[ITEMS]:
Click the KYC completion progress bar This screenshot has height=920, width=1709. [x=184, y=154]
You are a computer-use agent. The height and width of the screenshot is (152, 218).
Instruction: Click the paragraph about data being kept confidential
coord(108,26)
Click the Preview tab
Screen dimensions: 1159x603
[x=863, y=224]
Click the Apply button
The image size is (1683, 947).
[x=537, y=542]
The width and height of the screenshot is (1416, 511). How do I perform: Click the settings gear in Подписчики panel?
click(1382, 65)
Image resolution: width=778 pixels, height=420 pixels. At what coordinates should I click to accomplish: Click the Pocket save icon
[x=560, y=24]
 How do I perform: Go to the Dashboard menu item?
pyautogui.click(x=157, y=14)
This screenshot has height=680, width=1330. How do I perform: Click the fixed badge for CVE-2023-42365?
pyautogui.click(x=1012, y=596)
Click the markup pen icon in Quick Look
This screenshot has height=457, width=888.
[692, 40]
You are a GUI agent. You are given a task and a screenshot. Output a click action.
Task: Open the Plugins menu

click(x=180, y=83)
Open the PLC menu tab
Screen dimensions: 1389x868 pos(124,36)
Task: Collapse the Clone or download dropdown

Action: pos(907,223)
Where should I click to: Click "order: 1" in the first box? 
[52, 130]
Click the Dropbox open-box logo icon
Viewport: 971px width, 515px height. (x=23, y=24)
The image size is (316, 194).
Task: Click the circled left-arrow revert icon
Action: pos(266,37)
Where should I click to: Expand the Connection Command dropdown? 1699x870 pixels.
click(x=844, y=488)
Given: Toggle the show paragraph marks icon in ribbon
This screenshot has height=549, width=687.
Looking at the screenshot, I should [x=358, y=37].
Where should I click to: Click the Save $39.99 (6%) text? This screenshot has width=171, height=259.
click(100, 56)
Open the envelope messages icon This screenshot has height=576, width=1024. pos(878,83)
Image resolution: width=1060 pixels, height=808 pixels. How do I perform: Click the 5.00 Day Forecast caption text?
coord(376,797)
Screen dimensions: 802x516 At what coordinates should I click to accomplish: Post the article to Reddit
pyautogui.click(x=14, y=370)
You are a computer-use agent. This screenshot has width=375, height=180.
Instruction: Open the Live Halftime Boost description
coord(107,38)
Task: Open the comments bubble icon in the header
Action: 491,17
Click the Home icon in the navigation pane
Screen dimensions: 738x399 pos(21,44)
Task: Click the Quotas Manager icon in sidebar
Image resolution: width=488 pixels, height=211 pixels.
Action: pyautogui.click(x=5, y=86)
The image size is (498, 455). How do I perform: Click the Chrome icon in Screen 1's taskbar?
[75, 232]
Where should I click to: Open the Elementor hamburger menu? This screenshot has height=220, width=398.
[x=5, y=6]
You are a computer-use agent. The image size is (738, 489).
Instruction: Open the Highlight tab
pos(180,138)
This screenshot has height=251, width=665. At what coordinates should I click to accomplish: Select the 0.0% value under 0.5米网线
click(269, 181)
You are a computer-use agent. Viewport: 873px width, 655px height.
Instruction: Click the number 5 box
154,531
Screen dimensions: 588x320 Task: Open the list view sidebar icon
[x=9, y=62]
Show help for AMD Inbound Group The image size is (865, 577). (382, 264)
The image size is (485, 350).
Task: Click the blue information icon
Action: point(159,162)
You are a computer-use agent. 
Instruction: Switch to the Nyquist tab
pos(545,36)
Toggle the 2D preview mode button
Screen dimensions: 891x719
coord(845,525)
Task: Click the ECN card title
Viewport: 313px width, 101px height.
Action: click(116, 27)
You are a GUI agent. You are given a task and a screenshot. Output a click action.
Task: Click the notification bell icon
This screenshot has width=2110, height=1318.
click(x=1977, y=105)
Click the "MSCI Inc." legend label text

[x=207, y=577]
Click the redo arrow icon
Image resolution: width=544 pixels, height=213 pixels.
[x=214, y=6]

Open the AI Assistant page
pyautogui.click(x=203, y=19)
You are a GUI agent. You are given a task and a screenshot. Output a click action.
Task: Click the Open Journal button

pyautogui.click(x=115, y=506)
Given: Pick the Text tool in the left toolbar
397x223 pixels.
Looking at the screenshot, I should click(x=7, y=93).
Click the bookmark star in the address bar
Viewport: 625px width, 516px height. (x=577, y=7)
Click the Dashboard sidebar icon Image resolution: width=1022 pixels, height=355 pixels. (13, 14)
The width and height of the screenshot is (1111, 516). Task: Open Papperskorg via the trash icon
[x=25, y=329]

[OBJECTIVE]:
Please reproduce all of the material above word for word.

[TASK RESPONSE]:
Click the KYC completion progress bar This screenshot has height=920, width=1709. [x=184, y=154]
You are a computer-use agent. The height and width of the screenshot is (152, 218).
Instruction: Click the paragraph about data being kept confidential
coord(108,26)
Click the Preview tab
Screen dimensions: 1159x603
[x=863, y=224]
Click the Apply button
The image size is (1683, 947).
[x=537, y=542]
The width and height of the screenshot is (1416, 511). How do I perform: Click the settings gear in Подписчики panel?
click(1382, 65)
Image resolution: width=778 pixels, height=420 pixels. At what coordinates should I click to accomplish: Click the Pocket save icon
[x=560, y=24]
 How do I perform: Go to the Dashboard menu item?
pyautogui.click(x=157, y=14)
This screenshot has height=680, width=1330. How do I perform: Click the fixed badge for CVE-2023-42365?
pyautogui.click(x=1012, y=596)
Click the markup pen icon in Quick Look
This screenshot has height=457, width=888.
[692, 40]
You are a GUI agent. You are given a task and a screenshot. Output a click action.
Task: Open the Plugins menu

click(x=180, y=83)
Open the PLC menu tab
Screen dimensions: 1389x868 pos(124,36)
Task: Collapse the Clone or download dropdown

Action: pos(907,223)
Where should I click to: Click "order: 1" in the first box? 
[52, 130]
Click the Dropbox open-box logo icon
Viewport: 971px width, 515px height. (x=23, y=24)
The image size is (316, 194).
Task: Click the circled left-arrow revert icon
Action: pos(266,37)
Where should I click to: Expand the Connection Command dropdown? 1699x870 pixels.
click(x=844, y=488)
Given: Toggle the show paragraph marks icon in ribbon
This screenshot has height=549, width=687.
Looking at the screenshot, I should [x=358, y=37].
Where should I click to: Click the Save $39.99 (6%) text? This screenshot has width=171, height=259.
click(100, 56)
Open the envelope messages icon This screenshot has height=576, width=1024. pos(878,83)
Image resolution: width=1060 pixels, height=808 pixels. How do I perform: Click the 5.00 Day Forecast caption text?
coord(376,797)
Screen dimensions: 802x516 At what coordinates should I click to accomplish: Post the article to Reddit
pyautogui.click(x=14, y=370)
You are a computer-use agent. This screenshot has width=375, height=180.
Instruction: Open the Live Halftime Boost description
coord(107,38)
Task: Open the comments bubble icon in the header
Action: 491,17
Click the Home icon in the navigation pane
Screen dimensions: 738x399 pos(21,44)
Task: Click the Quotas Manager icon in sidebar
Image resolution: width=488 pixels, height=211 pixels.
Action: pyautogui.click(x=5, y=86)
The image size is (498, 455). How do I perform: Click the Chrome icon in Screen 1's taskbar?
[75, 232]
Where should I click to: Open the Elementor hamburger menu? This screenshot has height=220, width=398.
[x=5, y=6]
You are a computer-use agent. The image size is (738, 489).
Instruction: Open the Highlight tab
pos(180,138)
This screenshot has height=251, width=665. At what coordinates should I click to accomplish: Select the 0.0% value under 0.5米网线
click(269, 181)
You are a computer-use agent. Viewport: 873px width, 655px height.
Instruction: Click the number 5 box
154,531
Screen dimensions: 588x320 Task: Open the list view sidebar icon
[x=9, y=62]
Show help for AMD Inbound Group The image size is (865, 577). (382, 264)
The image size is (485, 350).
Task: Click the blue information icon
Action: point(159,162)
You are a computer-use agent. 
Instruction: Switch to the Nyquist tab
pos(545,36)
Toggle the 2D preview mode button
Screen dimensions: 891x719
coord(845,525)
Task: Click the ECN card title
Viewport: 313px width, 101px height.
Action: click(116, 27)
You are a GUI agent. You are given a task and a screenshot. Output a click action.
Task: Click the notification bell icon
This screenshot has width=2110, height=1318.
click(x=1977, y=105)
Click the "MSCI Inc." legend label text

[x=207, y=577]
Click the redo arrow icon
Image resolution: width=544 pixels, height=213 pixels.
[x=214, y=6]

Open the AI Assistant page
pyautogui.click(x=203, y=19)
You are a GUI agent. You are given a task and a screenshot. Output a click action.
Task: Click the Open Journal button

pyautogui.click(x=115, y=506)
Given: Pick the Text tool in the left toolbar
397x223 pixels.
Looking at the screenshot, I should click(x=7, y=93).
Click the bookmark star in the address bar
Viewport: 625px width, 516px height. (x=577, y=7)
Click the Dashboard sidebar icon Image resolution: width=1022 pixels, height=355 pixels. (13, 14)
The width and height of the screenshot is (1111, 516). Task: Open Papperskorg via the trash icon
[x=25, y=329]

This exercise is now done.